🤖 AI Summary
To address the challenges of low interpretability and suboptimal accuracy in disease binary classification arising from high-dimensional, heterogeneous multi-omics data (DNA methylation, mRNA, miRNA), complex intra- and inter-omic interactions, and severe class imbalance, this paper proposes an interpretable graph neural network (GNN) framework. Methodologically, it (i) introduces the first XGBoost-driven supervised learning approach to construct modality-specific sparse graphs that explicitly encode biological relationships within and across omics layers; (ii) designs a hybrid architecture integrating hierarchical GNNs and deep feedforward networks to enable disentangled feature learning and cross-omic fusion; and (iii) inherently supports identification of key biomarkers and quantification of per-omic contribution.
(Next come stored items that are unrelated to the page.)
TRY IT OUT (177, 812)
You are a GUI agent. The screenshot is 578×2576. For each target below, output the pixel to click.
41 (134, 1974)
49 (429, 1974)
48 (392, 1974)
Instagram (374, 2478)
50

Evaluated on three real-world disease datasets, the method achieves 5–10% improvements in ROC-AUC, accuracy, and F1-score over state-of-the-art methods, reaching an F1-score of 87.2% under extreme class imbalance—demonstrating superior performance, robustness, and biological interpretability.
📝 Abstract
Integrating multi-omics data, such as DNA methylation, mRNA expression, and microRNA (miRNA) expression, offers a comprehensive view of the biological mechanisms underlying disease. However, the high dimensionality and complex interactions among omics layers present major challenges for predictive modeling. We propose Multi-Omics integration with Tree-generated Graph Neural Network (MOTGNN), a novel and interpretable framework for binary disease classification. MOTGNN employs eXtreme Gradient Boosting (XGBoost) to perform omics-specific supervised graph construction, followed by modality-specific Graph Neural Networks (GNNs) for hierarchical representation learning, and a deep feedforward network for cross-omics integration. On three real-world disease datasets, MOTGNN outperforms state-of-the-art baselines by 5-10% in accuracy, ROC-AUC, and F1-score, and remains robust to severe class imbalance (e.g., 87.2% vs. 33.4% F1 on imbalanced data). The model maintains computational efficiency through sparse graphs (2.1-2.8 edges per node) and provides built-in interpretability, revealing both top-ranked biomarkers and the relative contributions of each omics modality. These results highlight MOTGNN's potential to improve both predictive accuracy and interpretability in multi-omics disease modeling.